Cinquanta mila persone sono scese in piazza a Torino per la manifestazione indetta per il “Fridays for Future”. Ad aprire il corteo, partito da una piazza Statuto stracolma di studenti, ragazzi e anche insegnanti e genitori, uno striscione con la scritta: “Cambiamo il sistema non il clima”.

Un fiume colorato che ha attraversato il centro cittadino per raggiungere piazza Vittorio. Tra i cori più usati: “Non esiste un pianeta B”. Poi tanti cartelli: “Il protocollo di Kyoto non è un film erotico giapponese”, “Ci avete rotto i polmoni”, “Proteggi la tua casa”. Qualcuno anche contro la Tav Torino-Lione: “Da Palermo alla Valsusa la Terra è una e non si abusa”.
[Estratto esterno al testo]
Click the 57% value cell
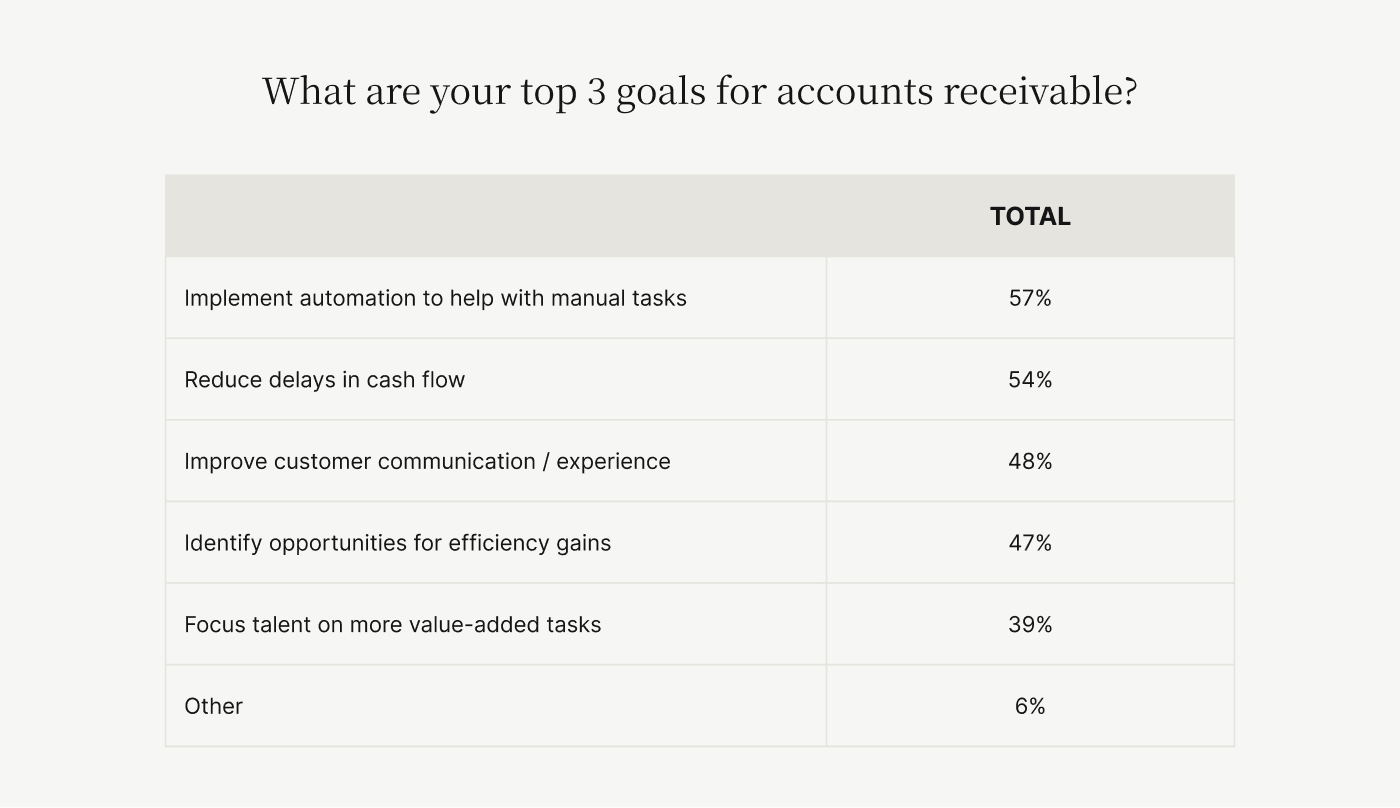Viewport: 1400px width, 808px height. (1030, 298)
Hanno raggiunto Torino anche un centinaio di studenti di Casale Monferrato, accompagnati da un messaggio del vescovo della loro città, Gianni Sacchi: «Territori interi non sono più abitabili per i disastri ambientali che l’uomo ha prodotto, e noi casalesi ne sappiamo qualcosa per il dramma dell’amianto che ha segnato fortemente questa terra e che ancora ne paga le conseguenze. Sono molto contento che questa protesta sia partita e portata avanti dai giovani che hanno percepito che la situazione è davvero ad un bivio. I giovani sono la nostra speranza e se in loro c’è questa sensibilità possiamo ben sperare in un futuro migliore».